::: PROVIDED DATA

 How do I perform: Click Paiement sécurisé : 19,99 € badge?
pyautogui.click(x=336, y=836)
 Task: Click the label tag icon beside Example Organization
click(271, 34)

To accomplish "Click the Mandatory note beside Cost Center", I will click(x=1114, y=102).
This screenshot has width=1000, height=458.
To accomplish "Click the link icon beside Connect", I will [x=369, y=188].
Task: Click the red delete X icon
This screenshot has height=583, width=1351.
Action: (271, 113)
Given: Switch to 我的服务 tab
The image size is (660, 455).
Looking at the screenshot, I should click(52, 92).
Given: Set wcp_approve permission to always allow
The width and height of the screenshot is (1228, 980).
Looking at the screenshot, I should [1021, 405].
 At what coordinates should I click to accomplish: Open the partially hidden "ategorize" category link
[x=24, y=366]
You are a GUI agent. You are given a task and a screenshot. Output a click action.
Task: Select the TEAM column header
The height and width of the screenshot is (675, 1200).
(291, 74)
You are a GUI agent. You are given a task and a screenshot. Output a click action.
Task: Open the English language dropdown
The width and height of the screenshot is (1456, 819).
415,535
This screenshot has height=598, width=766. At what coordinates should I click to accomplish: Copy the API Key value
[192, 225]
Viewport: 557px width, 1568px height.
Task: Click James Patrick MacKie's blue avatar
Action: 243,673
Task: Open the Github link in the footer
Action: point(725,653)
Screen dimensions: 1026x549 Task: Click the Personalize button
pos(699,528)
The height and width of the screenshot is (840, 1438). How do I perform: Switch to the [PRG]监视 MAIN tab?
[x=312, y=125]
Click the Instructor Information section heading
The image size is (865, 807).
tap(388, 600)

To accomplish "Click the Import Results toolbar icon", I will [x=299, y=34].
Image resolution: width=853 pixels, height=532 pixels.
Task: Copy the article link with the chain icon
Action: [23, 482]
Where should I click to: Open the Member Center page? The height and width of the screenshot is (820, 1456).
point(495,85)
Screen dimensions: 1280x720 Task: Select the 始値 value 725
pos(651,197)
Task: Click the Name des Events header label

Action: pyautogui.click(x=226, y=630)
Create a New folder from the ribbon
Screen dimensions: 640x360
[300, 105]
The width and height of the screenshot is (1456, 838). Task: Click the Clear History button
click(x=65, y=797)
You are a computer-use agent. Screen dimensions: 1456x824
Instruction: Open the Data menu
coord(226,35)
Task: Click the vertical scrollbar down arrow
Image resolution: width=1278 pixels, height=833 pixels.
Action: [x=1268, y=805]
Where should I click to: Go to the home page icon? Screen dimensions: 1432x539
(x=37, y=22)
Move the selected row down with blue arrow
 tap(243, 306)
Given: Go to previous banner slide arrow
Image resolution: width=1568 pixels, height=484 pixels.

::::::

[YOUR GOAL]
Return the stretch of records from the line that contains "This screenshot has height=598, width=766." through the line that contains "coord(226,35)", copying each line exactly and including both ends.

[THE RESPONSE]
This screenshot has height=598, width=766. At what coordinates should I click to accomplish: Copy the API Key value
[192, 225]
Viewport: 557px width, 1568px height.
Task: Click James Patrick MacKie's blue avatar
Action: 243,673
Task: Open the Github link in the footer
Action: point(725,653)
Screen dimensions: 1026x549 Task: Click the Personalize button
pos(699,528)
The height and width of the screenshot is (840, 1438). How do I perform: Switch to the [PRG]监视 MAIN tab?
[x=312, y=125]
Click the Instructor Information section heading
The image size is (865, 807).
tap(388, 600)

To accomplish "Click the Import Results toolbar icon", I will [x=299, y=34].
Image resolution: width=853 pixels, height=532 pixels.
Task: Copy the article link with the chain icon
Action: [23, 482]
Where should I click to: Open the Member Center page? The height and width of the screenshot is (820, 1456).
point(495,85)
Screen dimensions: 1280x720 Task: Select the 始値 value 725
pos(651,197)
Task: Click the Name des Events header label

Action: pyautogui.click(x=226, y=630)
Create a New folder from the ribbon
Screen dimensions: 640x360
[300, 105]
The width and height of the screenshot is (1456, 838). Task: Click the Clear History button
click(x=65, y=797)
You are a computer-use agent. Screen dimensions: 1456x824
Instruction: Open the Data menu
coord(226,35)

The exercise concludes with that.